The Palestinian Authority (PA) based in the West Bank also appears to have rejected a key principle of the Oslo peace paradigm—that of bilateral negotiations under the supervision of the US. Despite a herculean effort by US Secretary of State, John Kerry, to bring the two parties to the negotiating table, in response to the lack of movement towards final status issues and continued settlement expansion (amongst other issues), the Palestinian political elite have withdrawn from negotiations and resumed attempts to ‘internationalise the struggle’ by seeking membership of international organisations such as the United Nations (UN), and signing international treaties such as the Rome Statute, the founding treaty of the International Criminal Court.
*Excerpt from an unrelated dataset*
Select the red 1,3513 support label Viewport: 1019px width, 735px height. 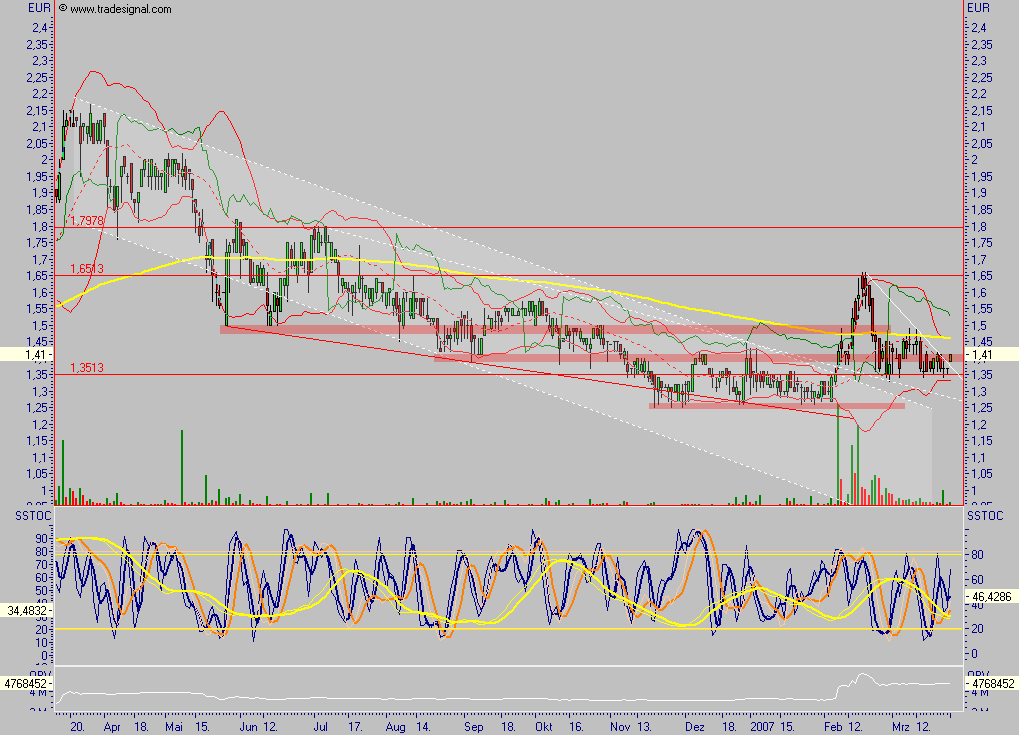coord(86,367)
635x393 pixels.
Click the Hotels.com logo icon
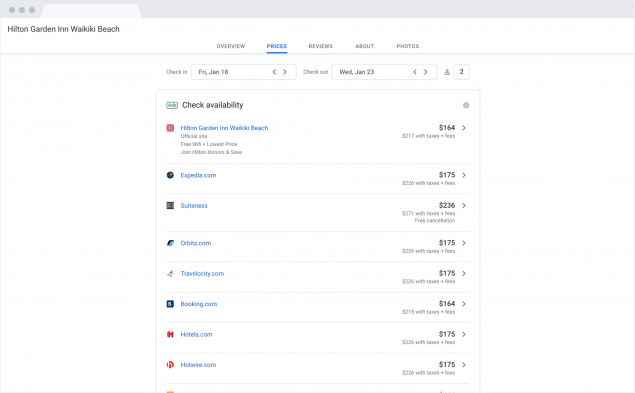coord(170,334)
This change of direction is part of a rethink in the PA and PLO’s strategy rooted in wider discussions and debates. The publication of a document by the Palestine Strategy Study Group (PSSG) in August 2008, the production of which involved many members of the Palestinian political elite (and whose recommendations were studiously discussed at the highest levels of the PA and PLO), showed widespread discontent with the bilateral negotiations framework and suggested ways in which Palestinians could ‘regain the initiative’.

[…]

And yet despite these changes in official Palestinian and Israeli political strategies that signal a deepening of the crisis, donors and the ‘international community’ are reluctant to accept the failure of the Oslo peace paradigm. This political myopia has meant the persistence of a framework that is increasingly divorced from the possibility of a just and sustainable peace. It is also acting as an ideological straitjacket by shutting out alternative interpretations. This special issue seeks a way out of this political and intellectual dead end. In pursuit of this, our various contributions undertake what we regard to be two key tasks: first, to critically analyse the perceptions underpinning the Oslo paradigm and the transformations instituted by its implementation; and second, to assess some alternative ways of understanding the situation rooted in new strategies of resistance that have emerged in the context of these transformations in the post-Oslo landscape.

[…]

Taken as a whole, the articles in this special issue aim to ignite conversations on the conflict that are not based within abstracted debates that centre upon the peace process itself—but that begin from within the realities and geographies of both the continually transforming land of Palestine-Israel and the voices, struggles, worldviews and imaginings of the future of the people who presently inhabit it. For it is by highlighting these transformations, and from within these points of beginning, that we believe more hopeful pathways for alternative ways forward can be collectively imagined, articulated, debated and built.